Hi Peter,
My site has been reporting errors (timeouts) which have become more regular the past week or so. I am having it looked at but nothing conclusive atm. The host guy mentioned Cron Jobs (TBH I’m not even sure what that is) as being a possible suspect, and have done as much through the host (I believe including increasing the timeout parameters), but the errors keep coming – once or twice a day I would say. Would you be able to look at WP to see if anything jumps out at you? I’m asking everyone about this Peter, and coming to you also as I do not want SEO to suffer due to frequent site down statuses.
Best regards.
Thanks.
Just over the past several days Google has started seeing your site offline a number of times–which is definitely not what we want.

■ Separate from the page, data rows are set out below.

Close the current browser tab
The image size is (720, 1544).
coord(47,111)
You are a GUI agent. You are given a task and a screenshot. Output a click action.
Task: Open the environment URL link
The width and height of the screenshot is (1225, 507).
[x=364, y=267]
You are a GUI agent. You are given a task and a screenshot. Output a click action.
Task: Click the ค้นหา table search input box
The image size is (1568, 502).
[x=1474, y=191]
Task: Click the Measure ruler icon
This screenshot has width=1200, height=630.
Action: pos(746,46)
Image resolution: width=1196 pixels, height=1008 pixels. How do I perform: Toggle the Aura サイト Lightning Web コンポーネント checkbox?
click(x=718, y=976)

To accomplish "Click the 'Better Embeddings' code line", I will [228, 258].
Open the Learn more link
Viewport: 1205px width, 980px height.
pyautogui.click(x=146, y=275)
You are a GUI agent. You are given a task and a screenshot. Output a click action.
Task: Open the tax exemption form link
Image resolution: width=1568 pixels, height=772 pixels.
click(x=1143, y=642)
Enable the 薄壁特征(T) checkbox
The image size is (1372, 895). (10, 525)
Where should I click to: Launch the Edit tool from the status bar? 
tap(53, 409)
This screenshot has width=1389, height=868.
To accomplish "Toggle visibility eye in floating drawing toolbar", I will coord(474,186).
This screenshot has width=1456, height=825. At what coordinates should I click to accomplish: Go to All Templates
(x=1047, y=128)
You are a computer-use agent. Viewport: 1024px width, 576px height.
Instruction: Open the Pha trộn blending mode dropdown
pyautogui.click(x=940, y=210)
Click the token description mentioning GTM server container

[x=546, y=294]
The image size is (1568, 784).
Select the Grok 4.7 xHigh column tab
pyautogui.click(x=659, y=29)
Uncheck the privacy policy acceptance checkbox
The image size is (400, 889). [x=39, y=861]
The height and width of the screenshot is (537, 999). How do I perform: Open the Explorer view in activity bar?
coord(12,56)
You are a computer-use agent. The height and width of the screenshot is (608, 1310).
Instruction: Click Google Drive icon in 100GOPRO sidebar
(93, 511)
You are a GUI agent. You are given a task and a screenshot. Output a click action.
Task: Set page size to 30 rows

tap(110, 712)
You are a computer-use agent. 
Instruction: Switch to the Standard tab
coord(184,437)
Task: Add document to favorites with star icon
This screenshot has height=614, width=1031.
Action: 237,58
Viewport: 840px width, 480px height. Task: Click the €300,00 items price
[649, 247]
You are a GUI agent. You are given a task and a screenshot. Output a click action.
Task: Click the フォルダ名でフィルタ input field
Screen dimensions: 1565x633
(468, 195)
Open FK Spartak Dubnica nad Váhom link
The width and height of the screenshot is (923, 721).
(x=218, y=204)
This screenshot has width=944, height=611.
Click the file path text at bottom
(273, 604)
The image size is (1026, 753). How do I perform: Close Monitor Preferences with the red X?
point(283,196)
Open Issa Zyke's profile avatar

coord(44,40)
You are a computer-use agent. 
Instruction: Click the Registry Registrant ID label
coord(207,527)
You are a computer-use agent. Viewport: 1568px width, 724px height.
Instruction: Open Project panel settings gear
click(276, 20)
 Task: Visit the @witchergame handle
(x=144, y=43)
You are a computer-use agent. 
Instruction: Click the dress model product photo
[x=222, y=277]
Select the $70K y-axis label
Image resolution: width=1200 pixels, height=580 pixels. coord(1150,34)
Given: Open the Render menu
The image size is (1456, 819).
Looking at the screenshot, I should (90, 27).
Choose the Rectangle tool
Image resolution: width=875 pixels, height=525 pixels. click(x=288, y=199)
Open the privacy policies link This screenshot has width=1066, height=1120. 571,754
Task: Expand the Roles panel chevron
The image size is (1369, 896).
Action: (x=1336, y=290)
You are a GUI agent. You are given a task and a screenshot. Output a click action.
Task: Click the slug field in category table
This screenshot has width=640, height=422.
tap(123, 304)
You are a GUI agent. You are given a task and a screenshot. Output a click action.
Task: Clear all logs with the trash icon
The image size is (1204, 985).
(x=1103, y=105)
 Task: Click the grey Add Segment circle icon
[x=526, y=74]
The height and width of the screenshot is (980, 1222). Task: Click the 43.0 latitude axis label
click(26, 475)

I’ve had a good 20 minute look through your site and there’s nothing I see that would be a smoking gun here.
I do know all about cron jobs. Every now and then WordPress will run processes to see if it needs to do anything in the background. A simple example is, say, you’ve scheduled a post to go live at a certain time. The cronjob would publish that. That’s a really simple example–there are many of them.
All perfectly normal WordPress stuff, and not usually anything that causes an issue.
One thing going against you with a lesser-quality host like yours is they don’t run cronjobs the way they’re meant to be run. So on my servers they’re a proper server process. Every minute the server checks if there’s scheduled tasks, and triggers them from the server itself. Those cheaper hosts don’t do that – they instead wait until someone loads a page on a website, which then triggers the check. So it’s not strictly server-time based – it’s when someone loads a page. What that can lead to is that when someone wants to see content on the site, that’s when it starts working on everything else too, which can mean it’s doing too many things at once and the page won’t load.
However your site doesn’t actually do a lot of processes on cronjobs anyway–so I’d be very surprised if that was to blame. And it certainly doesn’t do more now than it did, say, a month ago.
I suspect the real fault is just the usual – your host have overloaded a server with sites and it’s causing problems because you all share the same resources. With these cheaper hosts I see that more often than not.
Just a thought – I know you don’t want to pay more for hosting – and mine is more expensive. But what if I made a ‘hidden from search engines and the general public’ copy of your site on one of my machine, just so you can see how much faster and fool-proof it is? It’ll take me a couple of hours but I’m happy to do that gratis, just to show you what hosting can be like.
It will be affecting your SEO at this stage–and I know from experience your web hosting support team aren’t that fantastic.